● AIM OF THE EXERCISE: Locate the word "click" in the entries below, then gather every line that holds it.

● DATA EXCERPTS:
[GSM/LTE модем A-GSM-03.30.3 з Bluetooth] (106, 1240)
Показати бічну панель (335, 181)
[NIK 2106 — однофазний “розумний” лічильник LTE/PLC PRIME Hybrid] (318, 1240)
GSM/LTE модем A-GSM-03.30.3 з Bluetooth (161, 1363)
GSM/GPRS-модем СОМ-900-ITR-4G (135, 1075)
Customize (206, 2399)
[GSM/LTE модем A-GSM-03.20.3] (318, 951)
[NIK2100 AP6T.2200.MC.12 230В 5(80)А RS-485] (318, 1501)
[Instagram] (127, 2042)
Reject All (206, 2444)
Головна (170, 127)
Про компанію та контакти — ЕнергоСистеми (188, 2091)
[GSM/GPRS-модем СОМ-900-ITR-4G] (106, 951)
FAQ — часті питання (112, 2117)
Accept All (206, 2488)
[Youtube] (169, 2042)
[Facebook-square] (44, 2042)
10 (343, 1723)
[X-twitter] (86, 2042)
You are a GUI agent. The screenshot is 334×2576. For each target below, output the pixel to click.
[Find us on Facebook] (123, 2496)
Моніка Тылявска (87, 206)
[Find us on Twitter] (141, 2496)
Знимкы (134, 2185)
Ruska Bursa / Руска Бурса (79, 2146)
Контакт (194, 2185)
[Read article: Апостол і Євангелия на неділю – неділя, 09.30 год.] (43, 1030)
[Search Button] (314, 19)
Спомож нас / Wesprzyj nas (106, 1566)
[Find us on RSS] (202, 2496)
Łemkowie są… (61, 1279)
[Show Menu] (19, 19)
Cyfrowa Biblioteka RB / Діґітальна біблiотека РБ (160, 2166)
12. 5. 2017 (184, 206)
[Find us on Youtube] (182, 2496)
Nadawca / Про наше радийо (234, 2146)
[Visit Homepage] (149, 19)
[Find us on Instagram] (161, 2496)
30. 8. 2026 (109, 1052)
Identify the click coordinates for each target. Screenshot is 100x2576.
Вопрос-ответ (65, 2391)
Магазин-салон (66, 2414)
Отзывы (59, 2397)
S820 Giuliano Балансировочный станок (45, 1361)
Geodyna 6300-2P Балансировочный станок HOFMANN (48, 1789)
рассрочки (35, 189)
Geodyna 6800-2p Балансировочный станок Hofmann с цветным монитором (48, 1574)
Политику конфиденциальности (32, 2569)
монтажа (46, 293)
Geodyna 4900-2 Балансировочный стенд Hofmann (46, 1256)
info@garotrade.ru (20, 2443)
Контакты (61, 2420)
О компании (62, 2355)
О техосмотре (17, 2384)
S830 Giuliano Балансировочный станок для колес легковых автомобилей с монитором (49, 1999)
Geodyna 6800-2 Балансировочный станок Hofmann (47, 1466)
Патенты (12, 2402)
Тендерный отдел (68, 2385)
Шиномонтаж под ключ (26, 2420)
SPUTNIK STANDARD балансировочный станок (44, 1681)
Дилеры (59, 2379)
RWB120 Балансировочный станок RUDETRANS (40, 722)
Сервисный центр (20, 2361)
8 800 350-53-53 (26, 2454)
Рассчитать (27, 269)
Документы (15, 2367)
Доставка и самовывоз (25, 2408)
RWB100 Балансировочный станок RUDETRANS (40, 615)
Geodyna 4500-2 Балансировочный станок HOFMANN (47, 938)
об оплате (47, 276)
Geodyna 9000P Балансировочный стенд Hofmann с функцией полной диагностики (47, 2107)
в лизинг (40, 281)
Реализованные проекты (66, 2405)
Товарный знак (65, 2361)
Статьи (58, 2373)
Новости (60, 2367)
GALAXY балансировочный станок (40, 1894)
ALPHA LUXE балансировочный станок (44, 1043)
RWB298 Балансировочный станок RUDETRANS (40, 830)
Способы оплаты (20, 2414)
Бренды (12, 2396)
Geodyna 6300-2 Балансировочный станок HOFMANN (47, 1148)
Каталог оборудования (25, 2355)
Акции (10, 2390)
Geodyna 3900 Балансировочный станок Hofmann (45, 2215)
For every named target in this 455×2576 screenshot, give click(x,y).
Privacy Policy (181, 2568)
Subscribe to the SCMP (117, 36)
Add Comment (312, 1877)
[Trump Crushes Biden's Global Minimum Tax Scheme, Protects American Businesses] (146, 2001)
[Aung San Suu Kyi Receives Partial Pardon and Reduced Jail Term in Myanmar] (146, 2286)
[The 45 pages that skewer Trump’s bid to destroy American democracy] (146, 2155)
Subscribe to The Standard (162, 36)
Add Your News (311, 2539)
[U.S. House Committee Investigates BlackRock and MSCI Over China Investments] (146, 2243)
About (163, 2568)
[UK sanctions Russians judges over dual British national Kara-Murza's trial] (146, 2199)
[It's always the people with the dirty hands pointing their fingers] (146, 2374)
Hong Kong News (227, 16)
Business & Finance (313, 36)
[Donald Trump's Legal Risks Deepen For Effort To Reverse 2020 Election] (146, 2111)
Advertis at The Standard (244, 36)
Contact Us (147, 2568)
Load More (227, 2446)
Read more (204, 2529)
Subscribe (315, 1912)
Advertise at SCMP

● RESPONSE TO THIS EXERCISE:
You are a GUI agent. The screenshot is 334×2576. For each target below, output the pixel to click.
Identify the click coordinates for each target. Screenshot is 100x2576.
For every named target in this 455×2576 screenshot, give click(x,y).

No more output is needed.